> _Provided passage_:
..............................

Leach applied for admission to the Greene County, Indiana, bar on February 14, 1893, in a petition submitted by John Bays, her employer. Although Leach had graduated from law school, had experience as a court reporter, and four members of the Sullivan County bar supported her petition, Greene-Sullivan Circuit Court Judge John C. Briggs, for whom Leach served as a court reporter for six years, denied her petition for admission to the bar. Judge Briggs blocked her from practicing law on the basis that Article 7, Section 21, of the Indiana Constitution and an 1881 state statue described those eligible for admission to the bar had to be a voter, among other qualifications. The judge ruled that Leach did not meet all the qualifications because she was not a voter (women had not yet been granted suffrage in Indiana at that time) and denied her petition to be admitted to the bar. Bays, Leach's attorney, appealed the decision to the Indiana Supreme Court on her behalf.

===In re Petition of Leach===
In re Petition of Leach, 134 Ind. 665 (1893), the Indiana Supreme Court handed down its decision in a written opinion on June 14, 1893, with Leach winning the appeal of her case. The Indiana Supreme Court reversed the trial court's ruling and ordered that she be admitted to the bar.

Justice Leonard J. Hackney, writing on behalf of the court, explained that the Indiana Constitution should not be interpreted as disqualifying nonvoters from becoming lawyers and that women who met all the other qualifications, as Leach did, had the right to practice law. According to the court's ruling, eligibility was intended to include voters, but not to deliberately exclude women. Justice Hackney "maintained that women had the same 'right to a choice of vocations' as men did." He also remarked in the court's decision: "If nature has endowed woman with wisdom, if our colleges have given her education, if her energy and diligence have led her to a knowledge of the law, and if her ambition directs her to adopt the profession, shall it be said that forgotten fictions must bar the door against her?" The decision was unanimous in Leach's favor, but it met with some resistance and surprised some of the attorneys in the state.

The significance of Leach's landmark case was that it legally established women's right to become lawyers in Indiana. The Indiana decision was a progressive one for the time; other state supreme courts, such as Illinois, had denied similar petitions from other women. However, the Indiana Supreme Court's ruling did not make Leach the first woman in Indiana to practice law as some sources have claimed. The Vigo County Circuit Court admitted Elizabeth "Bessie" Jane Eaglesfield of Terre Haute, Indiana, on September 8, 1875, and CeDora of Danville, Indiana, was admitted to the Hendricks County Circuit Court in 1886.

..............................

> _Data records_:
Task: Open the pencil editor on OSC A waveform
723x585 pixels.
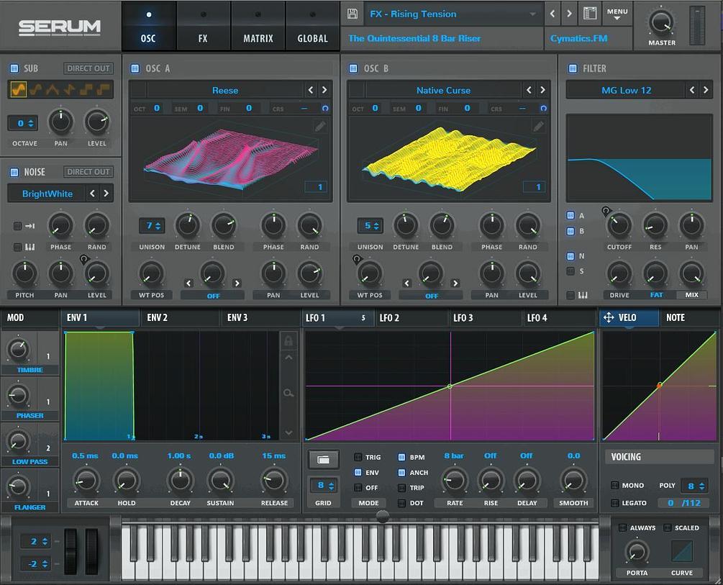Action: [319, 124]
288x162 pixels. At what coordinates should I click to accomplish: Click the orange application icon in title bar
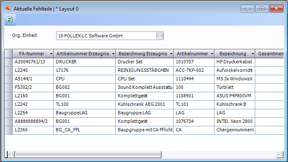(8, 9)
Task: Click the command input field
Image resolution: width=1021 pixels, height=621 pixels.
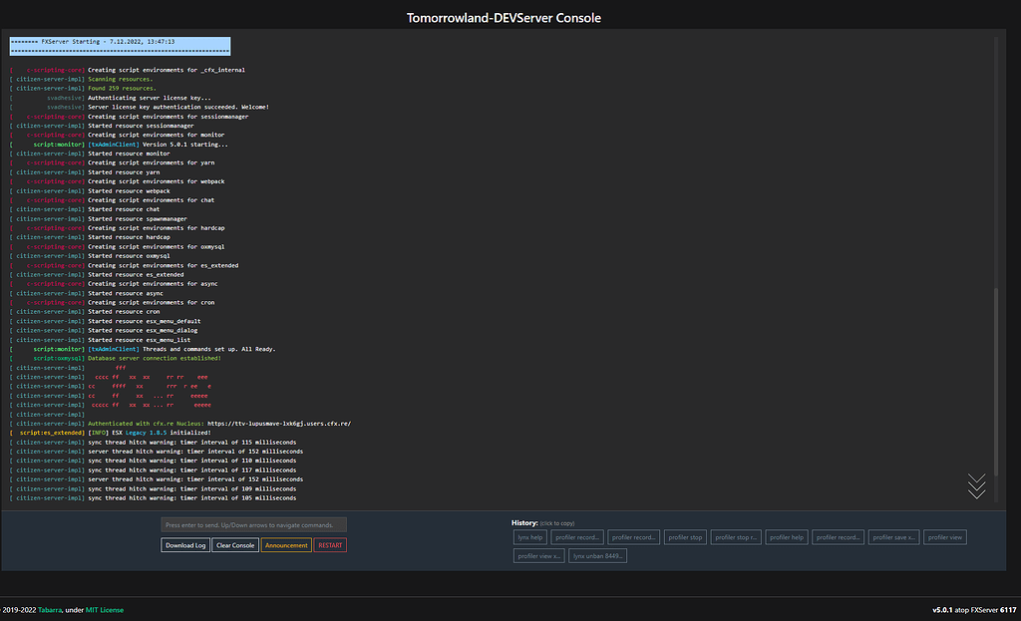Action: 254,523

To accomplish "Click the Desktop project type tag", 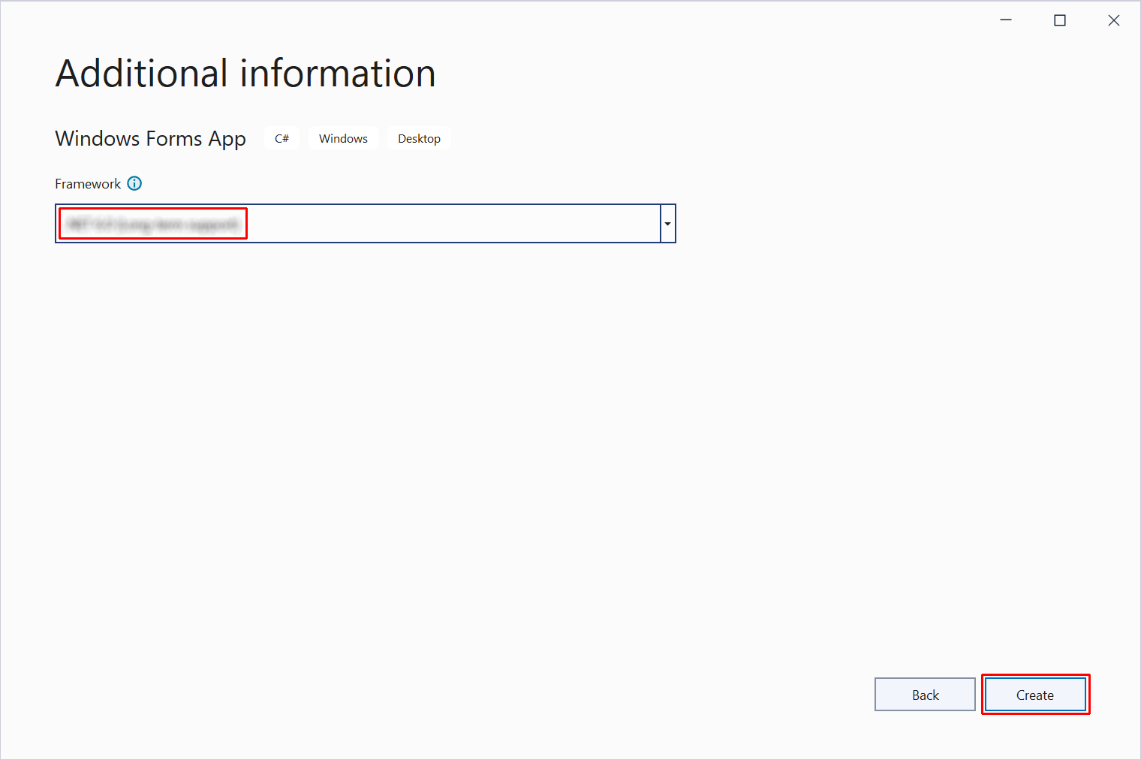I will [x=419, y=139].
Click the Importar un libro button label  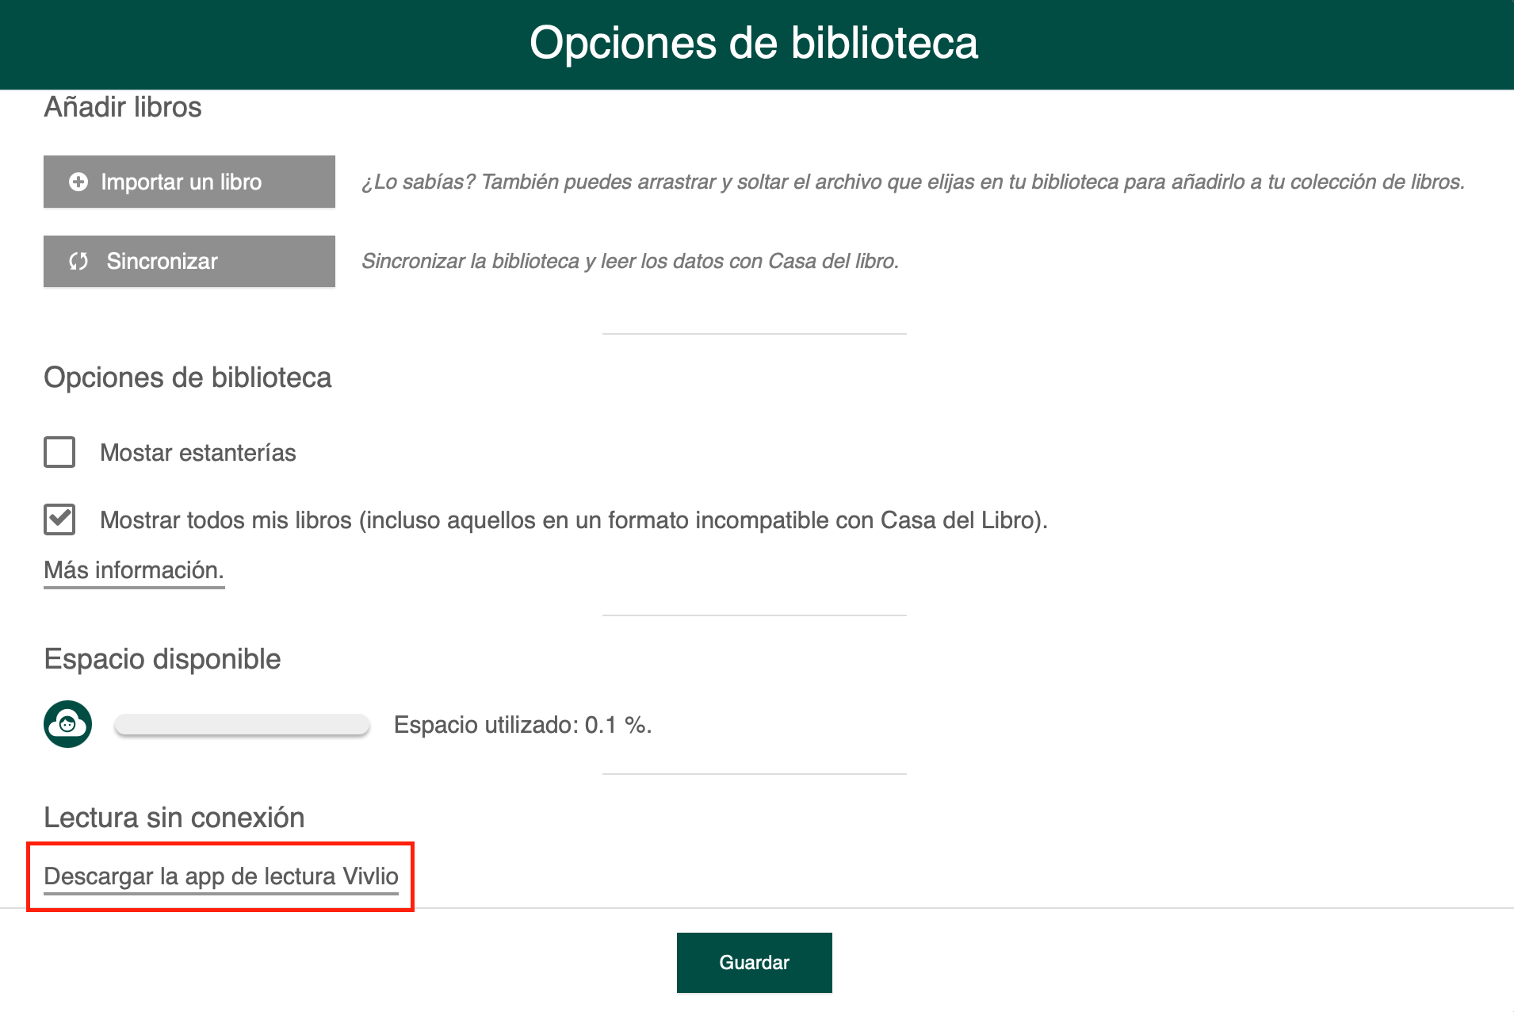click(181, 182)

..............................

> _Exercises_:
• 1. Please copy from the passage on Leach's bar admission everything from "The significance of" down to "Court in 1886.".
• 2. Answer these questions from the passage on Leach's bar admission:
(a) On what date did Leach apply for admission to the Greene County bar?
(b) Which justice wrote the Indiana Supreme Court's opinion?
(c) Which court admitted Elizabeth "Bessie" Jane Eaglesfield?

> _In response_:
• 1.
The significance of Leach's landmark case was that it legally established women's right to become lawyers in Indiana. The Indiana decision was a progressive one for the time; other state supreme courts, such as Illinois, had denied similar petitions from other women. However, the Indiana Supreme Court's ruling did not make Leach the first woman in Indiana to practice law as some sources have claimed. The Vigo County Circuit Court admitted Elizabeth "Bessie" Jane Eaglesfield of Terre Haute, Indiana, on September 8, 1875, and CeDora of Danville, Indiana, was admitted to the Hendricks County Circuit Court in 1886.

• 2.
(a) February 14, 1893
(b) Justice Leonard J. Hackney
(c) The Vigo County Circuit Court